Your objective -> Can you reproduce word for word the part of the passage on freedom of expression below that opens with the words containing "2. The rights" and closes with "by all persons."?

Article ->
2. The rights and freedoms of the individual and groups enshrined in this Chapter shall be respected, upheld and promoted by all organs and agencies of government and by all persons.
[24.] Protection of the fundamental human rights therefore, is a primary objective of every democratic constitution, and as such is an essential characteristic of democracy. In particular, protection of the right to freedom of expression is of great significance to democracy. It is the bedrock of democratic governance. Meaningful participation of the governed in their governance, which is the hallmark of democracy, is only assured through optimal exercise of the freedom of expression. This is as true in the new democracies as it is in the old ones. In R v Zundel (supra) at 205, the following excerpt from an earlier judgment in Edmonton Journal v Alberta (AG) (1989) 2 SCR 1326, was cited with approval:
It is difficult to imagine a guaranteed right more important to democratic society than freedom of expression. Indeed a democracy cannot exist without that freedom to express new ideas and to put forward opinions about the functioning of public institutions. The concept of free and uninhibited speech permeates all truly democratic societies and institutions. The vital importance of the concept cannot be over-emphasised. ... It seems that the rights enshrined in s 2(b) should therefore only be restricted in the clearest of circumstances.

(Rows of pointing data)
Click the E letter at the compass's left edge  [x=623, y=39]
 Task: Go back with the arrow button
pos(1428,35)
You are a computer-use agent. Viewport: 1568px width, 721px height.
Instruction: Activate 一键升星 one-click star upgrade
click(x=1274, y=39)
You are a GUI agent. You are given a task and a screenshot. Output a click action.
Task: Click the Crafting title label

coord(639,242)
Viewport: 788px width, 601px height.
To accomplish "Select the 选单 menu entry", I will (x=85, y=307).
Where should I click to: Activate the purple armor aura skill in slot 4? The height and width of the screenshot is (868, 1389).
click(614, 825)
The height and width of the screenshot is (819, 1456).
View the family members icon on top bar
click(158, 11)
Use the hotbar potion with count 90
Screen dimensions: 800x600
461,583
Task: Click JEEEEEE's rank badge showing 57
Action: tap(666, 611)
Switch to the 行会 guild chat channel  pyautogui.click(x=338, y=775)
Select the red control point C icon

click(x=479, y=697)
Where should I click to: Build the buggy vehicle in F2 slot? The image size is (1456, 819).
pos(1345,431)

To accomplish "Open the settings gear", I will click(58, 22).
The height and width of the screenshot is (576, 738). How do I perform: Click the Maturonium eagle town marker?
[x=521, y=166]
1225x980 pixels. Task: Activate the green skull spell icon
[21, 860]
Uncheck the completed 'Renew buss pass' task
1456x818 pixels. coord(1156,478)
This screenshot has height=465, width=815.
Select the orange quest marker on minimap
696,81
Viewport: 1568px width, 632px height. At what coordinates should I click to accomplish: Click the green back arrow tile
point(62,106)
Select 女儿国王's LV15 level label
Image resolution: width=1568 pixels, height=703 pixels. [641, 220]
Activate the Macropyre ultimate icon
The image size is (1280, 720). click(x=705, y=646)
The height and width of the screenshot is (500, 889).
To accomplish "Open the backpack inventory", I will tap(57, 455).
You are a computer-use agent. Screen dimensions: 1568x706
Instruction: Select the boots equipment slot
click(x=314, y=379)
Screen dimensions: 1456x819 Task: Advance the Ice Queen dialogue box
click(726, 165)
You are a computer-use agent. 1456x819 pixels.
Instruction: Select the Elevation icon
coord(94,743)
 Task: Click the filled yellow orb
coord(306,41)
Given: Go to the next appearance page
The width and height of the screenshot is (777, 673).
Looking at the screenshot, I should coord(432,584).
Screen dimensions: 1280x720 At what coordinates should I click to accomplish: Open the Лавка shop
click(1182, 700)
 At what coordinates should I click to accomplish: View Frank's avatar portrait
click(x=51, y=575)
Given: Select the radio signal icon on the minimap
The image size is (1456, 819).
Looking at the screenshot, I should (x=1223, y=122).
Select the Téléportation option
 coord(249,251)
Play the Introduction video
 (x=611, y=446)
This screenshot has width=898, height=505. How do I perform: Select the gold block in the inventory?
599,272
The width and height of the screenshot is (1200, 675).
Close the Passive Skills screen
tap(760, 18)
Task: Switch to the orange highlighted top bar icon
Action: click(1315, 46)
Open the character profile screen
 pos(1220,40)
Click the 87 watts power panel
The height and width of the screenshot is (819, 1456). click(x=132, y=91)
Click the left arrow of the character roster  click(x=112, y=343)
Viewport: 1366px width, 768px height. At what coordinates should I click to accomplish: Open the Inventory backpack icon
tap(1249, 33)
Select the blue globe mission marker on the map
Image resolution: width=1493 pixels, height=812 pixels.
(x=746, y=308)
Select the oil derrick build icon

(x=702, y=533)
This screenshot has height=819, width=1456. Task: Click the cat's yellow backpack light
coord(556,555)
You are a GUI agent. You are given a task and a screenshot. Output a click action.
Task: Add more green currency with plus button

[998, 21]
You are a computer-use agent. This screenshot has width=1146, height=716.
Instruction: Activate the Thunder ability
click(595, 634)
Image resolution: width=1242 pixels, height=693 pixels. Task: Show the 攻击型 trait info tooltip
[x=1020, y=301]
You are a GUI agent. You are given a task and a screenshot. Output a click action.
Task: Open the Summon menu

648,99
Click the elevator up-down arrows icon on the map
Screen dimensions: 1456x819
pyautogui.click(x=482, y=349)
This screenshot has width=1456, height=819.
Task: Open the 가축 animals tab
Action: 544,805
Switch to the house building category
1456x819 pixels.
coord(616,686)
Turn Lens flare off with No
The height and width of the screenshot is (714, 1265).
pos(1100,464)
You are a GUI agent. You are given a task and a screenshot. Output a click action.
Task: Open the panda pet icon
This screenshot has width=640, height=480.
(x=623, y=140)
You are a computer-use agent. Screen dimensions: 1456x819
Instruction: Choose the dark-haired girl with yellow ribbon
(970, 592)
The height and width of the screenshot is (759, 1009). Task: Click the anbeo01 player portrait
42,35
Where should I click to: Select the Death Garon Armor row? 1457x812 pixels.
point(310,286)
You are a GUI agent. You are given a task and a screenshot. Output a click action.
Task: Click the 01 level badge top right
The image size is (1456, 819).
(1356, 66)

Correct response ->
2. The rights and freedoms of the individual and groups enshrined in this Chapter shall be respected, upheld and promoted by all organs and agencies of government and by all persons.